In some instances, the second liquid 110 may not be subjected to and/or directed to any flow in or out of the reservoir 104. For example, the second liquid 110 may be substantially stationary in the reservoir 104. In some instances, the second liquid 110 may be subjected to flow within the reservoir 104, but not in or out of the reservoir 104, such as via application of pressure to the reservoir 104 and/or as affected by the incoming flow of the aqueous liquid 108 at the fluidic connection 106. Alternatively, the second liquid 110 may be subjected and/or directed to flow in or out of the reservoir 104. For example, the reservoir 104 can be a channel directing the second liquid 110 from upstream to downstream, transporting the generated droplets. Alternatively or in addition, the second liquid 110 in reservoir 104 may be used to sweep formed droplets away from the path of the nascent droplets.

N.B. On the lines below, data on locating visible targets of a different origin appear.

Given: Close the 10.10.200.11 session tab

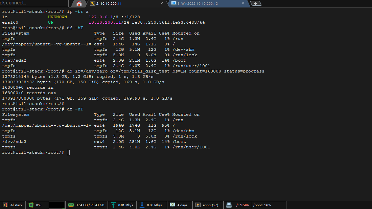Looking at the screenshot, I should pos(162,3).
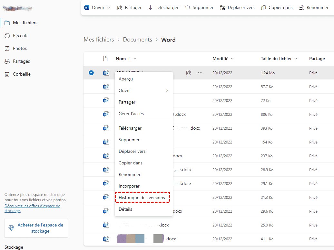Image resolution: width=334 pixels, height=250 pixels.
Task: Open the Corbeille recycle bin in the sidebar
Action: (x=22, y=74)
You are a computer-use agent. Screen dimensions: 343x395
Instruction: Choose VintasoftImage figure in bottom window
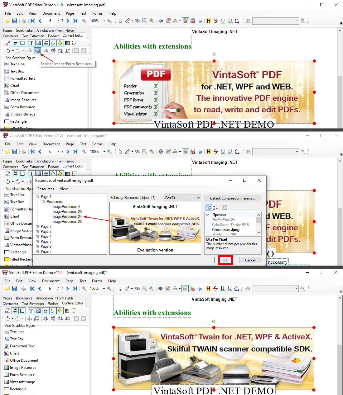(22, 382)
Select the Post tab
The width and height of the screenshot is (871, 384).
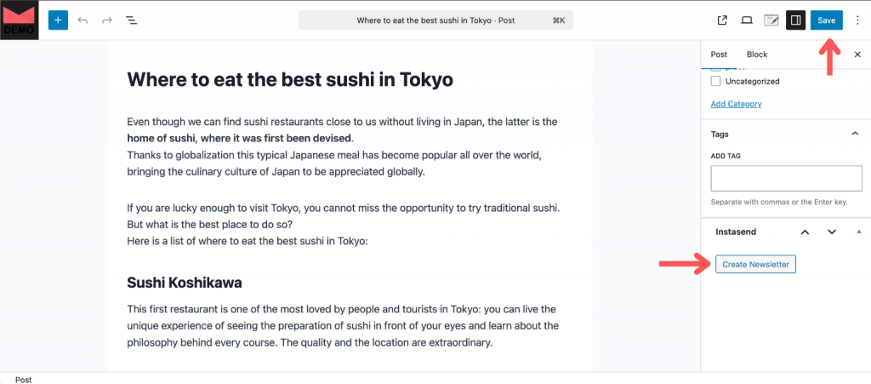coord(719,54)
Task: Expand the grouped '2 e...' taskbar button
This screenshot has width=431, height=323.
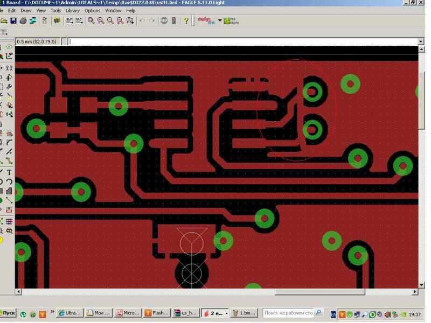Action: 226,313
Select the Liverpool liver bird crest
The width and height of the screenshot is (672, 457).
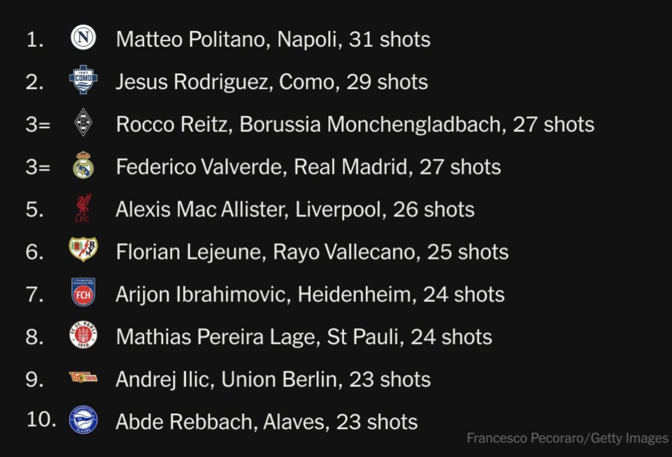83,208
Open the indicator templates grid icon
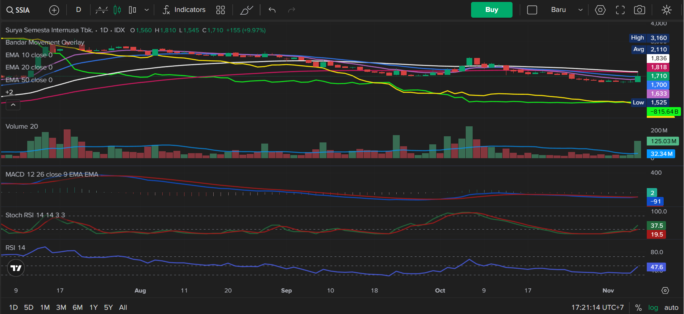The width and height of the screenshot is (684, 314). (221, 10)

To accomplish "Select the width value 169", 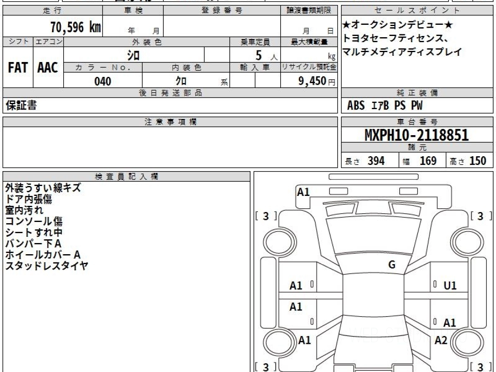I will pos(428,161).
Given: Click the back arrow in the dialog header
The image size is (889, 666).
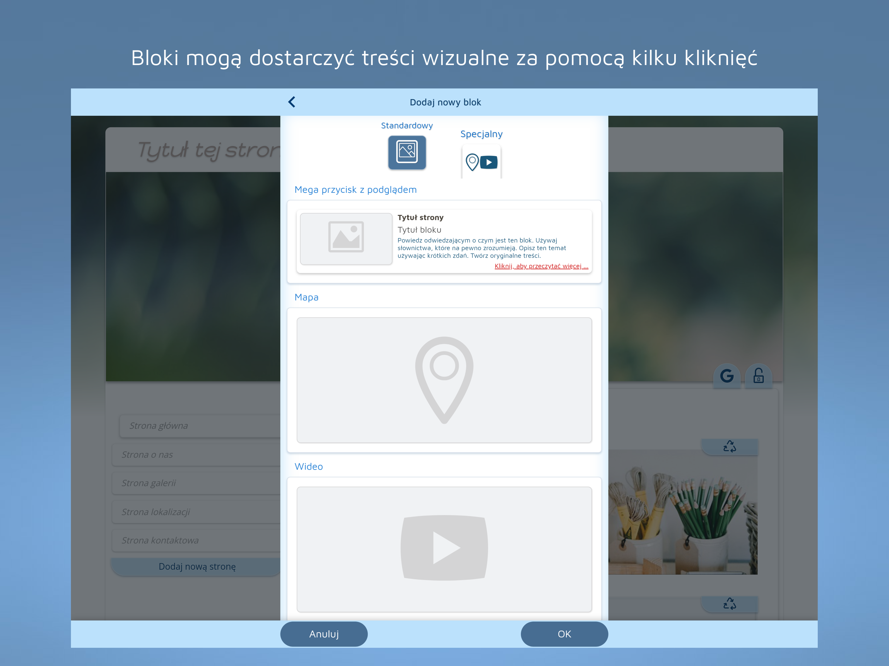Looking at the screenshot, I should 292,102.
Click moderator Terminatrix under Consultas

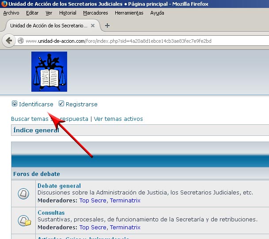pyautogui.click(x=125, y=227)
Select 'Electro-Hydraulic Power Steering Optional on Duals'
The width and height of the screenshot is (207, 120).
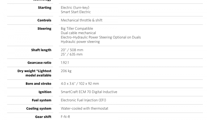[101, 37]
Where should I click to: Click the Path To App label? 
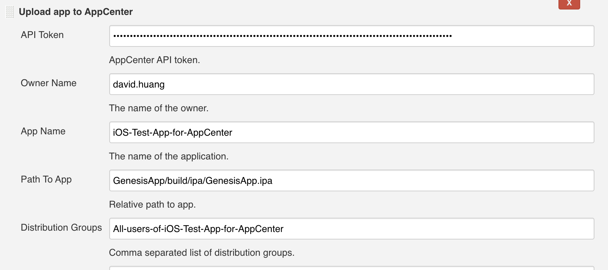(x=46, y=179)
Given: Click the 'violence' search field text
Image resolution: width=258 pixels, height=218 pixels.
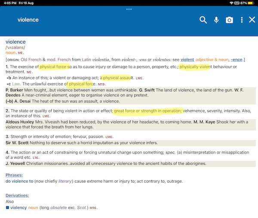Looking at the screenshot, I should (28, 20).
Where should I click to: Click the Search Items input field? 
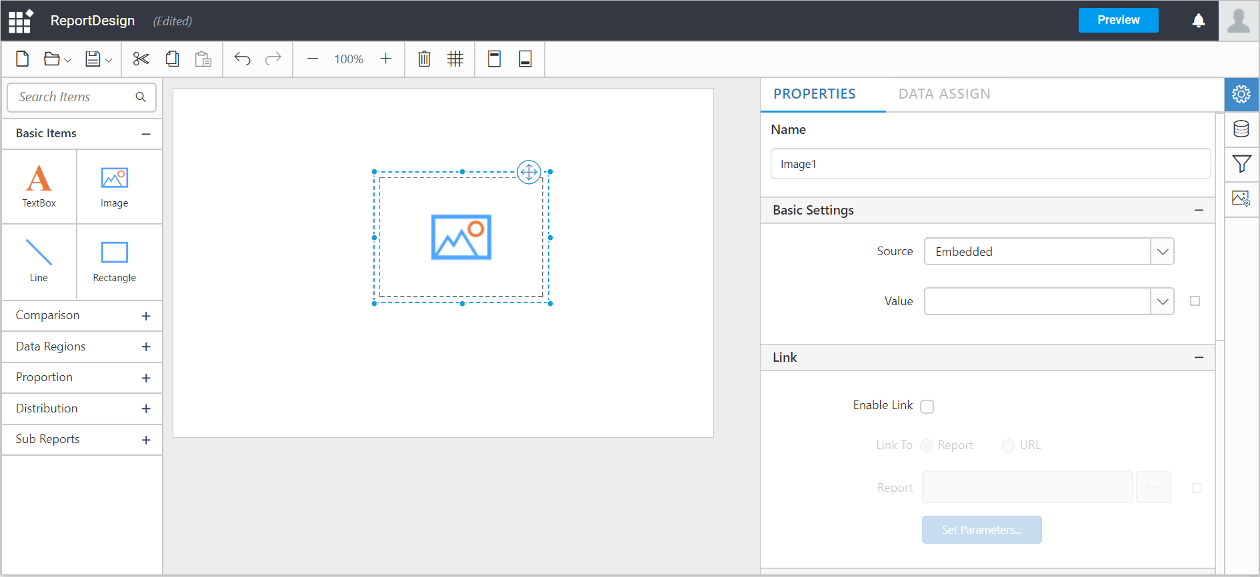(73, 97)
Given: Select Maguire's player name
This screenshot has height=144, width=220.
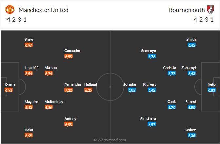Looking at the screenshot, I should point(31,102).
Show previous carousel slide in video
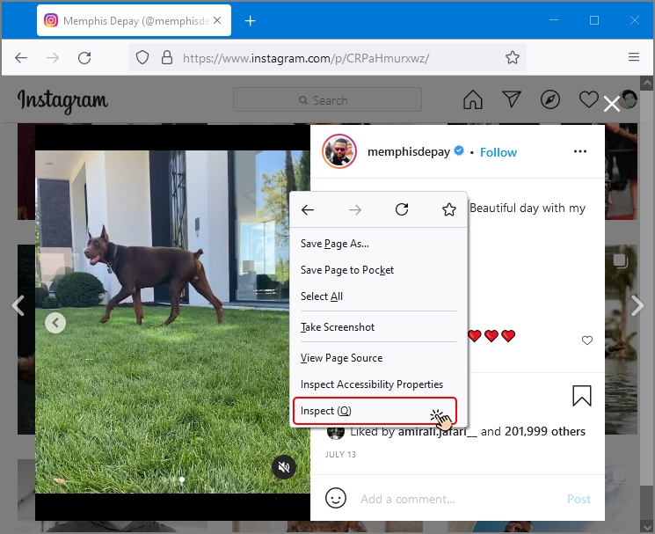 [x=55, y=323]
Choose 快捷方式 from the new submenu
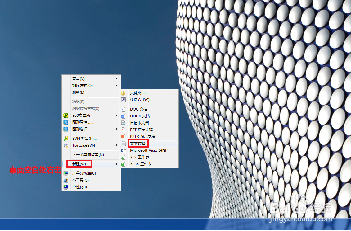Viewport: 351px width, 231px height. (x=140, y=100)
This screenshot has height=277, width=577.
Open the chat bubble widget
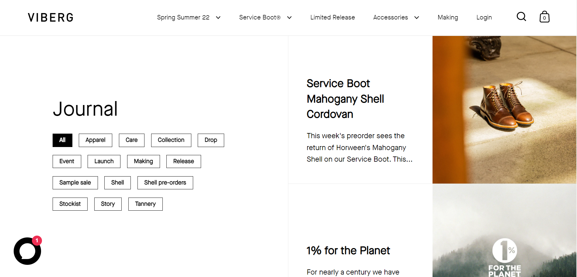(27, 251)
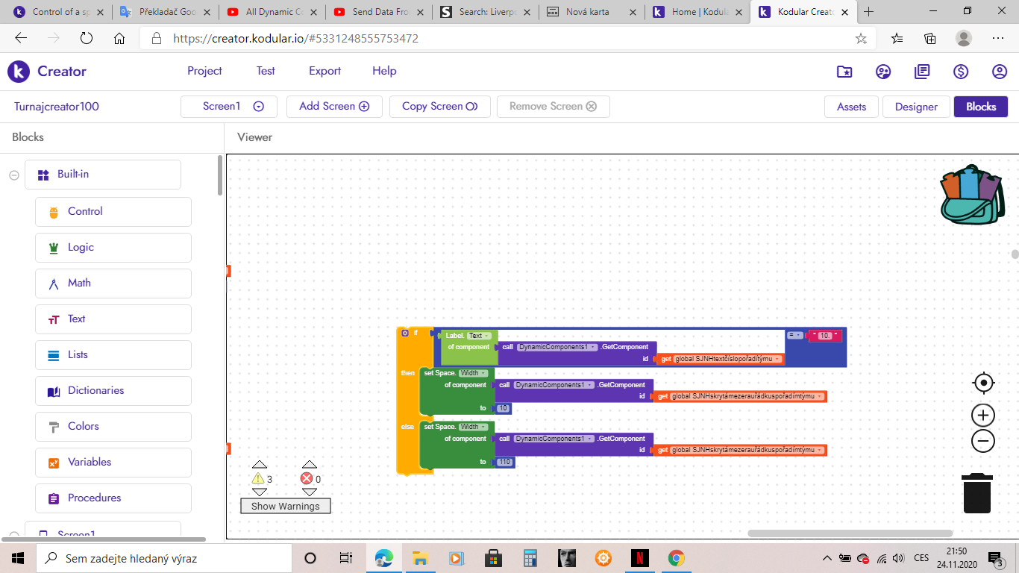Click the dollar sign monetization icon
Image resolution: width=1019 pixels, height=573 pixels.
point(961,72)
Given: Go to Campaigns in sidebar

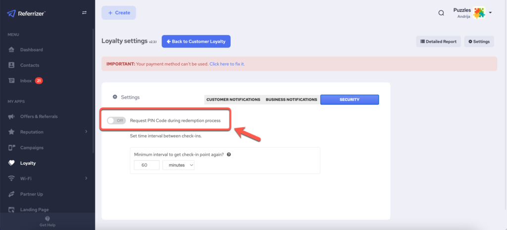Looking at the screenshot, I should click(32, 147).
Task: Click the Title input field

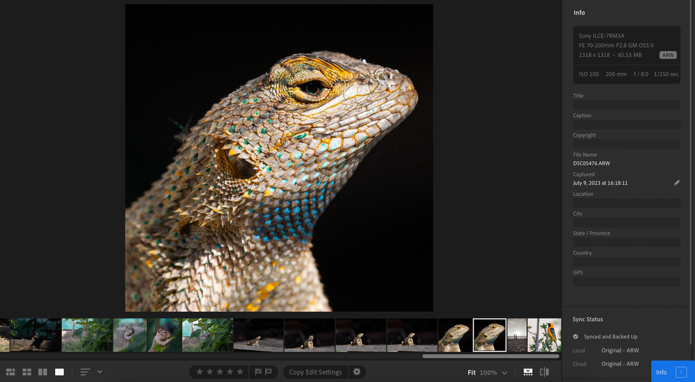Action: tap(626, 105)
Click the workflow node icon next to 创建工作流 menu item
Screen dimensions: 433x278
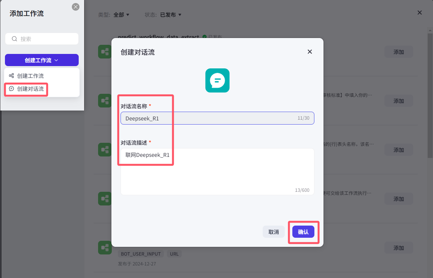11,76
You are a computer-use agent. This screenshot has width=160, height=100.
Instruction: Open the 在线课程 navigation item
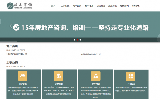click(x=101, y=6)
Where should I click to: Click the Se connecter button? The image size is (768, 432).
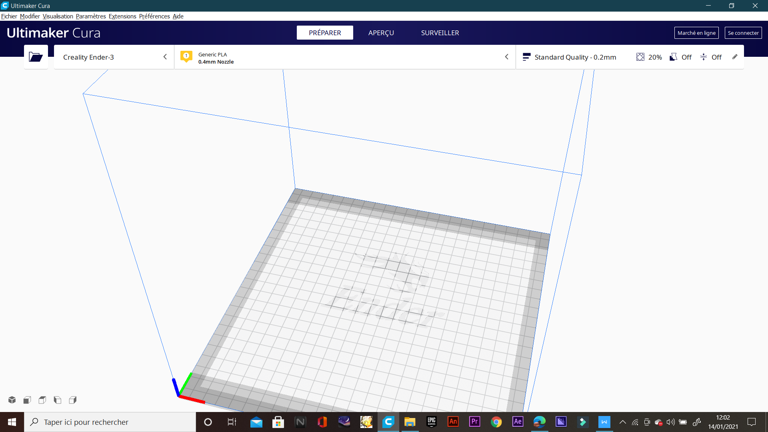[x=743, y=33]
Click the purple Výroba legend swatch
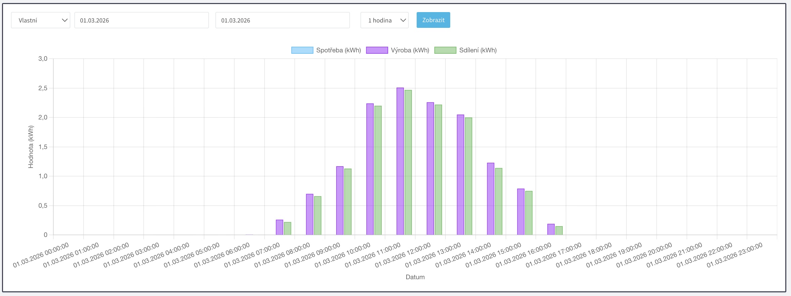 click(x=377, y=50)
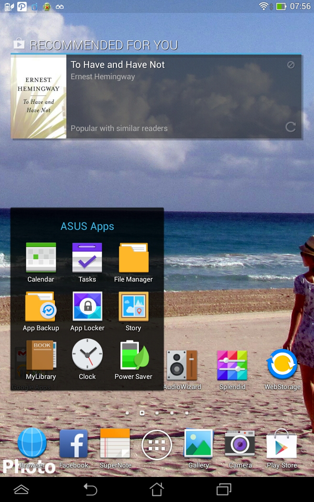This screenshot has width=314, height=502.
Task: Switch to the third home screen page dot
Action: click(x=157, y=413)
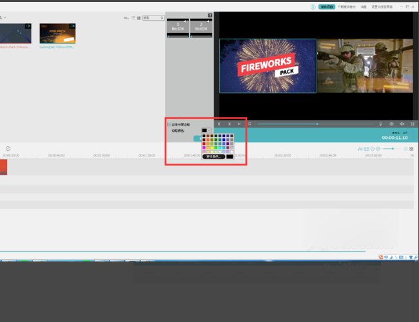Switch media library to list view

(x=133, y=18)
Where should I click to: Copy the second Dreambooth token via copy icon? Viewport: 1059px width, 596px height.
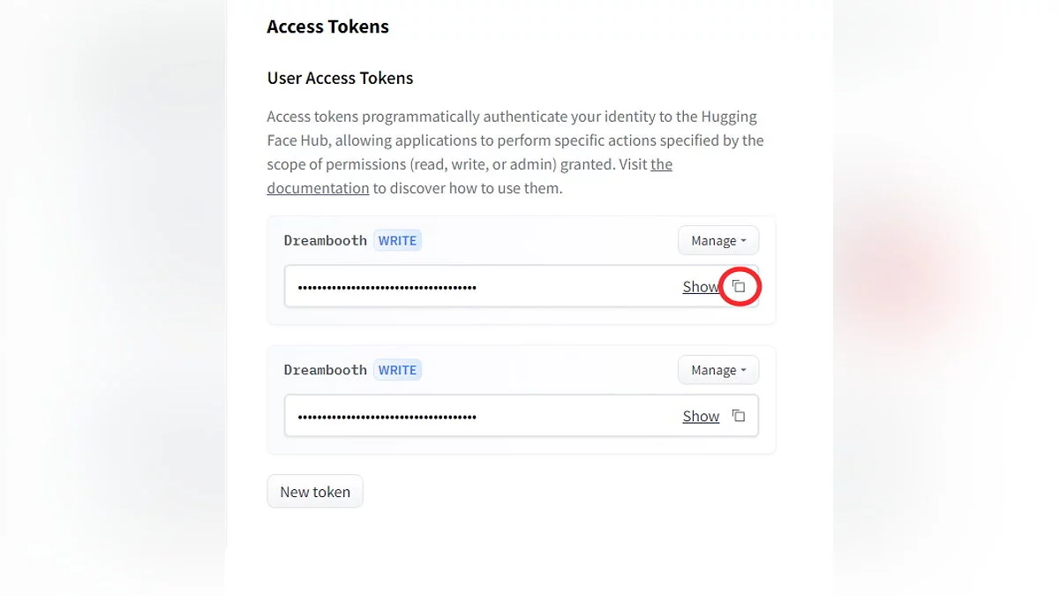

While FIG. 1 illustrates the reservoir 104 having a substantially linear inclination (e.g., creating the expansion angle, α) relative to the channel 102, the inclination may be non-linear. The expansion angle may be an angle between the immediate tangent of a sloping inclination and the channel 102. In an example, the reservoir 104 may have a dome-like (e.g., hemispherical) shape. The reservoir 104 may have any other shape.

FIG. 2 shows an example of a microfluidic device for increased droplet formation throughput. A device 200 can comprise a plurality of channels 202 and a reservoir 204. Each of the plurality of channels 202 may be in fluid communication with the reservoir 204. The device 200 can comprise a plurality of fluidic connections 206 between the plurality of channels 202 and the reservoir 204. Each fluidic connection can be a point of droplet formation. The channel 102 from the device 100 in FIG. 1 and any description to the components thereof may correspond to a given channel of the plurality of channels 202 in device 200 and any description to the corresponding components thereof. The reservoir 104 from the device 100 and any description to the components thereof may correspond to the reservoir 204 from the device 200 and any description to the corresponding components thereof.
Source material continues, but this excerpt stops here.